Records from a data collection
↓
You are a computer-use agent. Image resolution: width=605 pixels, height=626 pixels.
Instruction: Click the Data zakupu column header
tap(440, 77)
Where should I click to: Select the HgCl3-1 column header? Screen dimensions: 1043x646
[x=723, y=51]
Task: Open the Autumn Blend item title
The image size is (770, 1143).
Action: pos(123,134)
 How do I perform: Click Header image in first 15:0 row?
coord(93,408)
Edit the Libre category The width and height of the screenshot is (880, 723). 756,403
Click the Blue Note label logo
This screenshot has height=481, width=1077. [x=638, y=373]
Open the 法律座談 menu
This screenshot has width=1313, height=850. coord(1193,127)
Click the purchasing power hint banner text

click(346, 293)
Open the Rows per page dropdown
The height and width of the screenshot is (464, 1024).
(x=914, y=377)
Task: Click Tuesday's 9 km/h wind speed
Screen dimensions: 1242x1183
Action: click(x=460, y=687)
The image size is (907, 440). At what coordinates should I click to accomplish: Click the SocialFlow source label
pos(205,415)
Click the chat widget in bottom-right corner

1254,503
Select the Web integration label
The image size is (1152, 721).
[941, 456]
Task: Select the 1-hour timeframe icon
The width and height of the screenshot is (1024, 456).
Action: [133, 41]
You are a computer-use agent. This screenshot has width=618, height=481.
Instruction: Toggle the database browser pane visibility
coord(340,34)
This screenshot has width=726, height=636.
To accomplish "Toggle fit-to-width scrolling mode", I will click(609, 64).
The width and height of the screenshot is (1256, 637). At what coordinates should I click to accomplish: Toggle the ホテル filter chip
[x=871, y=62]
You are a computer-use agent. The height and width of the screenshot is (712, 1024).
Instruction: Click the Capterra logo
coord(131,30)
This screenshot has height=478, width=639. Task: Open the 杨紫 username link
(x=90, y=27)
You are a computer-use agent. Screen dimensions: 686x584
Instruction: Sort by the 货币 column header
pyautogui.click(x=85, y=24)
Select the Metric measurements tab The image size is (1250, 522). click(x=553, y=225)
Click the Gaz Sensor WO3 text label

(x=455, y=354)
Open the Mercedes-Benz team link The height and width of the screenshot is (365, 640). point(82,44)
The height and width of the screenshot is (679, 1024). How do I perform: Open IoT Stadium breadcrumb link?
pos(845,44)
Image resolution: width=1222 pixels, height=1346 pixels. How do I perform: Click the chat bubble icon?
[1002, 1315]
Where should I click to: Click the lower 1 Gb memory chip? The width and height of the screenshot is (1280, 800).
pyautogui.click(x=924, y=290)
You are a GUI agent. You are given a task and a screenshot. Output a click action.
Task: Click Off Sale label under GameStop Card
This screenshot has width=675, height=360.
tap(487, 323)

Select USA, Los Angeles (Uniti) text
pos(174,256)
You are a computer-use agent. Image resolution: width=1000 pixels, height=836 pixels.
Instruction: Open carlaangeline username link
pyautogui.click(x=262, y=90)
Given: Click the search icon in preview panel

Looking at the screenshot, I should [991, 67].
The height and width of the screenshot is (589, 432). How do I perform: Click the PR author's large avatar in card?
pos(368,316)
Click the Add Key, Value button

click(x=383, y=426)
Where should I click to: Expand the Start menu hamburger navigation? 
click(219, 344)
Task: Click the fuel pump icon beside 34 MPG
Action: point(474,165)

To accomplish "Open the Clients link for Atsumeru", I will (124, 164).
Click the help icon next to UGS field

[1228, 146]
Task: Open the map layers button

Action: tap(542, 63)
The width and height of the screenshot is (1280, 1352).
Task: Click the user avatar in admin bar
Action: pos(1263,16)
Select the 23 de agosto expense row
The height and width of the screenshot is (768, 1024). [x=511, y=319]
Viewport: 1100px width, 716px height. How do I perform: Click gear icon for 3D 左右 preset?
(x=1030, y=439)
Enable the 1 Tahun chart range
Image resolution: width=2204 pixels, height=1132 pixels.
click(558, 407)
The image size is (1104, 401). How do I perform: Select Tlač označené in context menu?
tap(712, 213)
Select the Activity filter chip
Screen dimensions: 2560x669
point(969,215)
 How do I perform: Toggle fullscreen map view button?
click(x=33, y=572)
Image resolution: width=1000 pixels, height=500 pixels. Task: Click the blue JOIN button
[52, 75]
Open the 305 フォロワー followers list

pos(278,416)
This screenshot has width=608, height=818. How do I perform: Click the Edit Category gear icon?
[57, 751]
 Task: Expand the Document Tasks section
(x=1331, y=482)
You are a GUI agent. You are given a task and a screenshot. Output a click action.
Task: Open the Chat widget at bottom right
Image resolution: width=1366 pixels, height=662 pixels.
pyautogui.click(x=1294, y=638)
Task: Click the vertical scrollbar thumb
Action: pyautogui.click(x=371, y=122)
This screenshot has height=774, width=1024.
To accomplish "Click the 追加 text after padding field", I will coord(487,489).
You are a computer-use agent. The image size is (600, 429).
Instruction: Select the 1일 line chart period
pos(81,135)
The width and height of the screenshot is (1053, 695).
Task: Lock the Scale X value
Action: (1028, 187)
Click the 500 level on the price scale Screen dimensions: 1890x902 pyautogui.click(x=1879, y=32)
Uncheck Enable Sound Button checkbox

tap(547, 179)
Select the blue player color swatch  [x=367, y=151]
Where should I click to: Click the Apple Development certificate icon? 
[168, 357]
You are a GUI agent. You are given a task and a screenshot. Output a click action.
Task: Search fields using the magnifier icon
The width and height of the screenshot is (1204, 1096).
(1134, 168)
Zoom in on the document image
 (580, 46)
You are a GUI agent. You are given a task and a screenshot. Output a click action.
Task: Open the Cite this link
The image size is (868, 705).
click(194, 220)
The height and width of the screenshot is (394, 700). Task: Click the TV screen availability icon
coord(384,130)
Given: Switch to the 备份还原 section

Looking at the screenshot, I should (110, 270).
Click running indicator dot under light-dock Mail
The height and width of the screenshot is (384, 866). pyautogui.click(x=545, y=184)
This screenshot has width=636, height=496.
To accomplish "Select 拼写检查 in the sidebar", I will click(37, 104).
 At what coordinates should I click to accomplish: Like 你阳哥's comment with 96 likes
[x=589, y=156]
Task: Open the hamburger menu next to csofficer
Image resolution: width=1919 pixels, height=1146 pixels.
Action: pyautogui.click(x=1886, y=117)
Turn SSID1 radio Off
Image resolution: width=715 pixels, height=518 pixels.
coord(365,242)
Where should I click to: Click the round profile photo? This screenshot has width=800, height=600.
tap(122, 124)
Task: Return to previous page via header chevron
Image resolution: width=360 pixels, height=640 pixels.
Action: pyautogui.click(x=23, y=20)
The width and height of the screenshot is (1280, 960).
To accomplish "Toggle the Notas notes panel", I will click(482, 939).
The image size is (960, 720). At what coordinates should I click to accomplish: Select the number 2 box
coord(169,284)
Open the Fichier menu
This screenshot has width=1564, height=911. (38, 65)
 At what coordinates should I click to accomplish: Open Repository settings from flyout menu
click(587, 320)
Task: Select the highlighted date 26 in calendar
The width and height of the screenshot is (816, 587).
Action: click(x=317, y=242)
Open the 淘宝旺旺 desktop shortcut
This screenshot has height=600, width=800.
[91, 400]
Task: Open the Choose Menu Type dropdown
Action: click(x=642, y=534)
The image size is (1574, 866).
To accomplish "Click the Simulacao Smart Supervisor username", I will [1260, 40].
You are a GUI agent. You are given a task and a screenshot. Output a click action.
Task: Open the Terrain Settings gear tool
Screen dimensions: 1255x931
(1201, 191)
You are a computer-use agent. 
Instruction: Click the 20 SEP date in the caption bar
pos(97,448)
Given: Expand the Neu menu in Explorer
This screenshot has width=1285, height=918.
↑
- **Goal of the exercise**: Your task is to copy each line of the entries that includes the word "computer".

- **Result**:
You are a computer-use agent. Image resolution: width=605 pixels, height=626 pixels.
You are a computer-use agent. This screenshot has width=618, height=481.
You are a computer-use agent. The height and width of the screenshot is (712, 1024).
You are a computer-use agent. Screen dimensions: 686x584
You are a computer-use agent. Image resolution: width=1000 pixels, height=836 pixels.
You are a computer-use agent. The image size is (600, 429).
You are a computer-use agent. 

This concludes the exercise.